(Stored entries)
________________________________________

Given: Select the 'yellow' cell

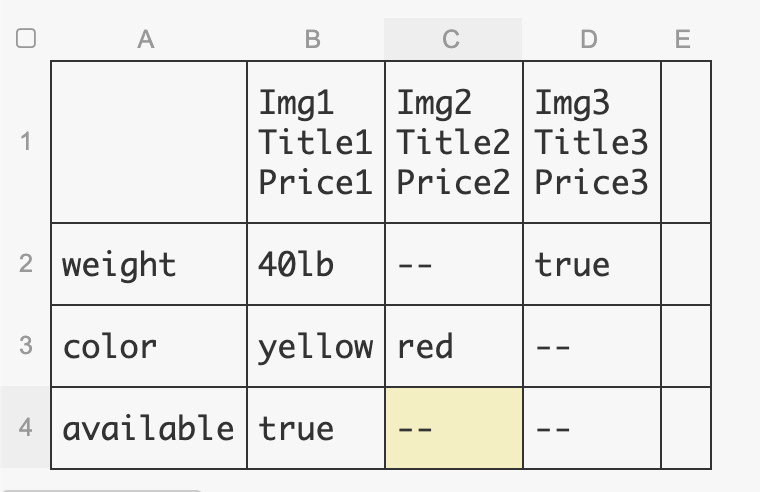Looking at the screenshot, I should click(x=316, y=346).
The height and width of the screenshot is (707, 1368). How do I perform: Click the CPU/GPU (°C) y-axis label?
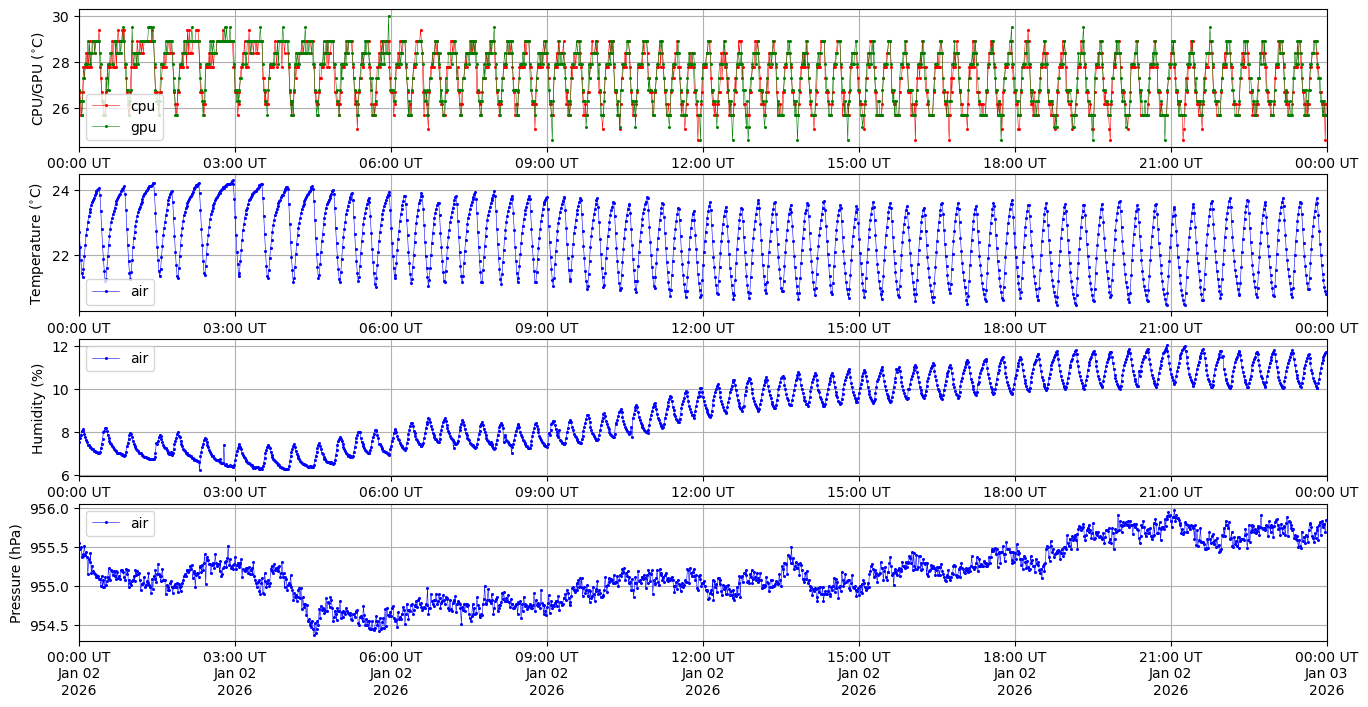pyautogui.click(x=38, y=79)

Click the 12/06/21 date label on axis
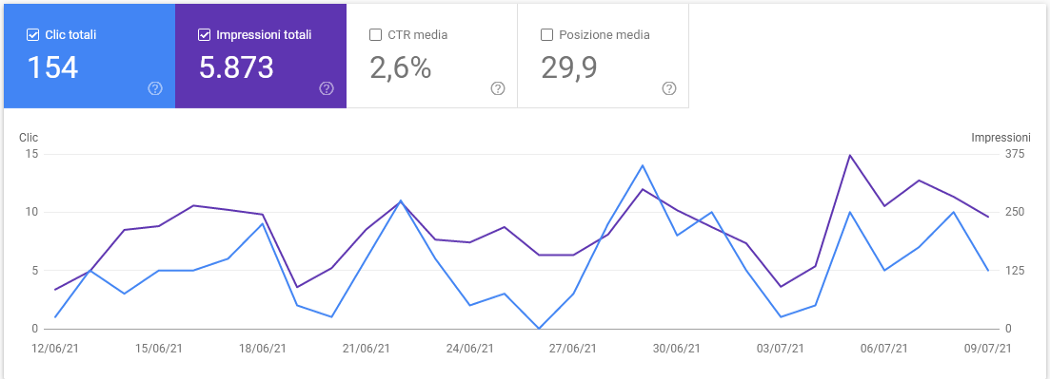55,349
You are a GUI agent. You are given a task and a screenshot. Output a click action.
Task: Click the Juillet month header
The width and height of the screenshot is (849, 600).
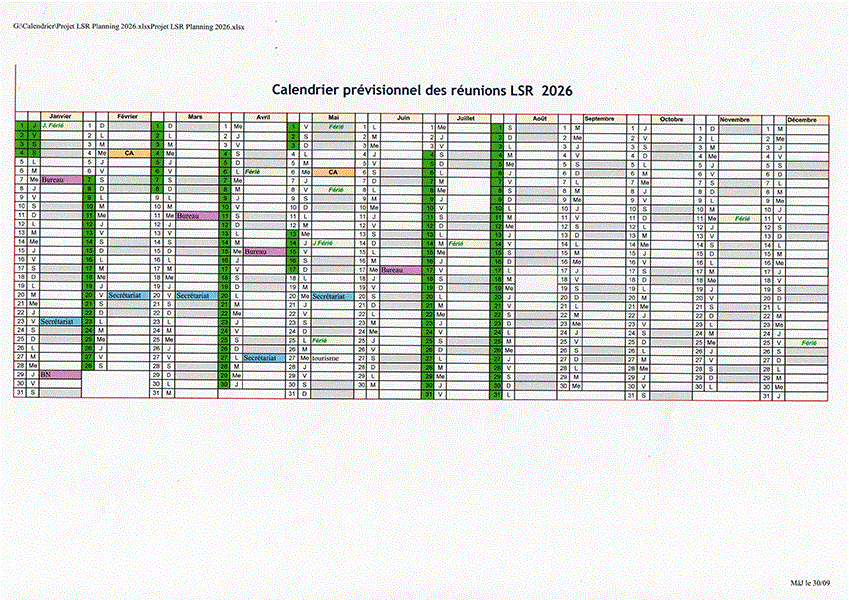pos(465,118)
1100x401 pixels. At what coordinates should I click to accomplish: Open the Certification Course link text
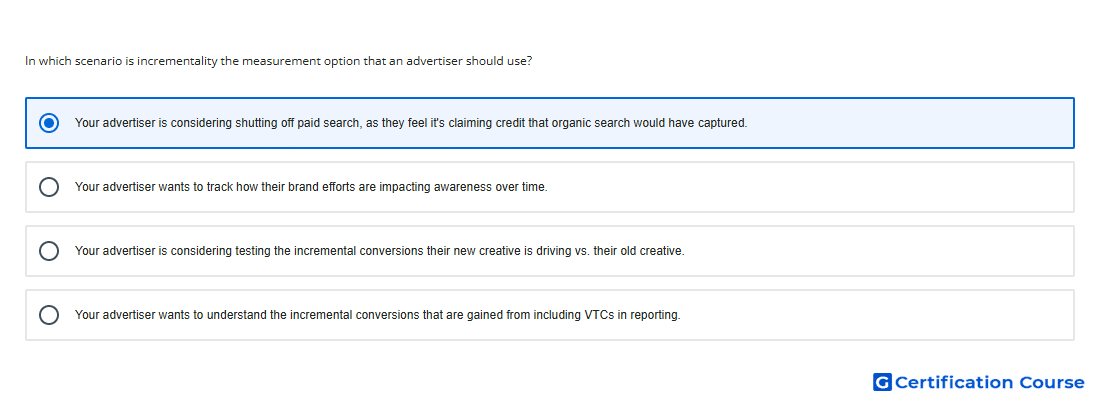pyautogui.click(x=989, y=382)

________________________________________

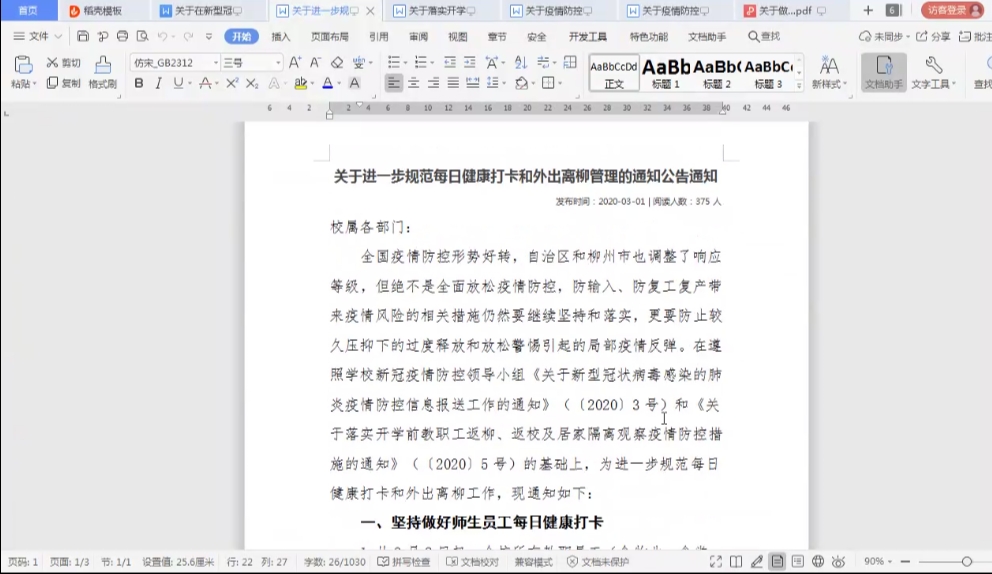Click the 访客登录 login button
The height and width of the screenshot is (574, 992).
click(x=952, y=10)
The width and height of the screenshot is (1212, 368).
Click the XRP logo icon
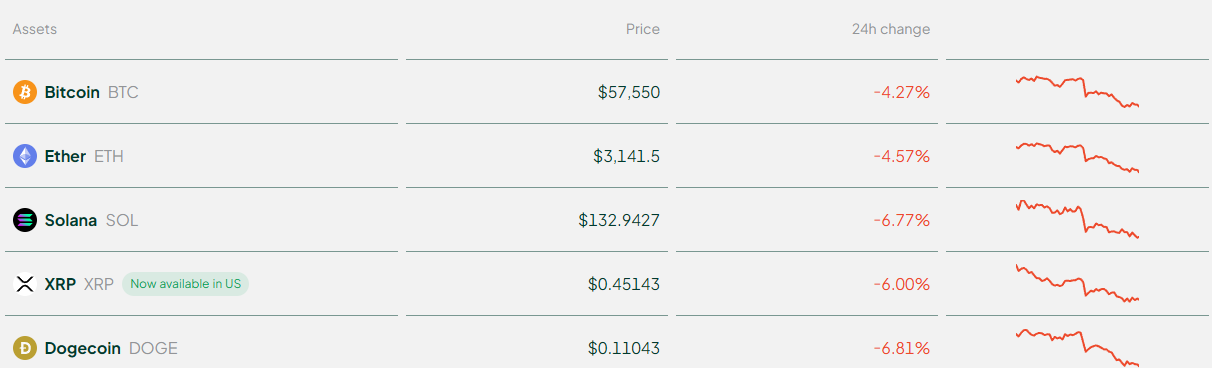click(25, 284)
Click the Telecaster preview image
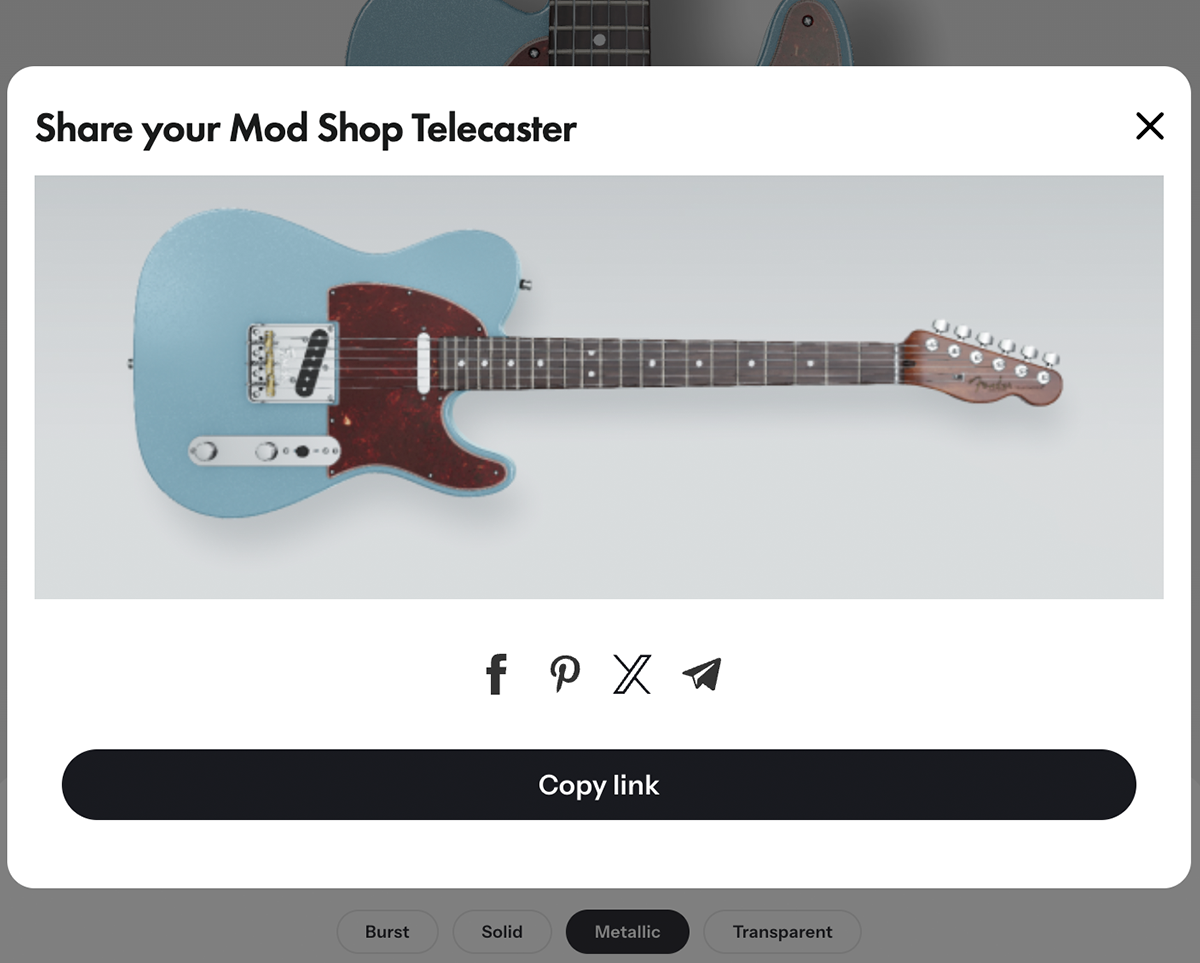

________________________________________

## DESCRIPTION OF THE TASK
In the records above, find the line with "Given: Select the 'yellow' cell" and the line with "Task: Click the Juillet month header"; please transcribe exactly those two lines and all lines between them, omitting any picture.

## EXERCISE OUTPUT
Given: Select the 'yellow' cell

Looking at the screenshot, I should click(x=316, y=346).
The height and width of the screenshot is (707, 1368). How do I perform: Click the CPU/GPU (°C) y-axis label?
pyautogui.click(x=38, y=79)

Click the 12/06/21 date label on axis
55,349
You are a GUI agent. You are given a task and a screenshot. Output a click action.
Task: Click the Juillet month header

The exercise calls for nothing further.